Authentication - checking credentials

Credential is an object that the client supplies to authenticate himself to the system. Credential might be a password, a digital signature, or another identifier. It might also be a wrapper of that credential to indicate that the jboss server trusts the invoker about the principal and no authentication is necessary (e.g. for in-VM invocations, or invocations from a web container).

The authentication interface is:

public interface org.jboss.system.SecurityManager
      {
              public boolean isValid( Principal principal,
                                      Object credential );
      }

Judgments about validity are based on thePrincipal class type, Principal name, and credential. Typically, one implementation exists per security realm.

The security manager implementation is registered in the JNDI namespace as "SecurityManager." and is shared between containers. This system level implementation would only delegate to the realm-level implementations to see if the Principal/credential pair were valid.

Authorization - checking access to resources

Authorization interface is defined as follows:

public interface RealmMapping
      {
              public boolean doesUserHaveRole( Principal principal,
                                               Set roleNames );
      }

A RealmMapping describes a relation between a list of principals, and a set of roles assigned to each principal. Unlike SecurityManagers, RealmMappings are specific to a particular J2EE application. So the relationship is the following: J2EE app has many realms, a realm has many principals, and a principal has many roles.

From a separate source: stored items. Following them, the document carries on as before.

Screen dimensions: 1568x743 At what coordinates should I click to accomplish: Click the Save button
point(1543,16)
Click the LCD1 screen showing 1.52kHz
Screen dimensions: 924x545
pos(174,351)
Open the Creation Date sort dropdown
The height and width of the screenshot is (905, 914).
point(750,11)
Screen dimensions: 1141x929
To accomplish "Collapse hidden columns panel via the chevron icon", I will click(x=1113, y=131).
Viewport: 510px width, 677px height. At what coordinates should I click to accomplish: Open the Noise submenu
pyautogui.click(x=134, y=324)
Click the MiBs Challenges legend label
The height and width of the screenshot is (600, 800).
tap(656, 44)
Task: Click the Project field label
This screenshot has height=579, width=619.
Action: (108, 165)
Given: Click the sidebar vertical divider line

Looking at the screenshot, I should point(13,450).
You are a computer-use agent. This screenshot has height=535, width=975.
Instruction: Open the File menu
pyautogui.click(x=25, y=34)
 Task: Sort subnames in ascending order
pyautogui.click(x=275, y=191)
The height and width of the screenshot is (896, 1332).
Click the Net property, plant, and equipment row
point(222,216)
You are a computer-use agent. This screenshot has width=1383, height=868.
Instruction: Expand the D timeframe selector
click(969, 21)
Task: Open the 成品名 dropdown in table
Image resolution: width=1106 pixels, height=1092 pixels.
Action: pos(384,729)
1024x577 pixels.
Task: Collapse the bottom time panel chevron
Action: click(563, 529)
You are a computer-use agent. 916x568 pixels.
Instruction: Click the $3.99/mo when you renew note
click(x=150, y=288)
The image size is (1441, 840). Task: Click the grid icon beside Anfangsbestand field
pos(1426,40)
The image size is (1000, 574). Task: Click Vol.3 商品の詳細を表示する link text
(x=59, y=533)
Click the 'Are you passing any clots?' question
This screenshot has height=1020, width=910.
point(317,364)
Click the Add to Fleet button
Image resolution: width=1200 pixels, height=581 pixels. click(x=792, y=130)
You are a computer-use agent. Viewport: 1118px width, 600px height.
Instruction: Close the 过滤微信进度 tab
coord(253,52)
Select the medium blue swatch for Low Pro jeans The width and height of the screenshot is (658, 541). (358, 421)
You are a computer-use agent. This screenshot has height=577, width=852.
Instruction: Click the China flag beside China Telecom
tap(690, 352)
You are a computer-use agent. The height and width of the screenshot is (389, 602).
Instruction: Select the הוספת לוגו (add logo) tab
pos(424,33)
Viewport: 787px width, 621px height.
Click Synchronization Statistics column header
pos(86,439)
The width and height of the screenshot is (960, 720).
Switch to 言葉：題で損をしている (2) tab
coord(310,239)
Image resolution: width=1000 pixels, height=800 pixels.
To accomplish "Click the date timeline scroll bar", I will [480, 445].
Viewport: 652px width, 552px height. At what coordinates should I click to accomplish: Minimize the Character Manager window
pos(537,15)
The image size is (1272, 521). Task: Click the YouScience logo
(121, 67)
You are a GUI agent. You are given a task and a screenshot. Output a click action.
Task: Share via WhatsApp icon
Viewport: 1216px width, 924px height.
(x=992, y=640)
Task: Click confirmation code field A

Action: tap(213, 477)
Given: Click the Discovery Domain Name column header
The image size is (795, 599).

The RealmMapping interface is used in conjunction with the authorization information in the EJB 1.1 or 2.0 deployment descriptor. It is also used for the implementation of isCallerInRole call. Set of roleNames would have only one role in that case.

A CacheRealmMapping is a "meta-level" implementation of RealmMapping that handles lists of realms for a particular J2EE application. It is called CacheRealmMappingbecause we cache information about a particular principal if access to the persistent mapping is expensive.

SecurityInterceptor

The SecurityInterceptor's first task would be to use the SecurityManager to authenticate the Principal, based on the credential available in MethodInvocation.

Then, SecurityInterceptor, given a method that has to be invoked, retrieves methodPermissions (set of roles) from the container and checks if caller's principal has any of those retreived roles.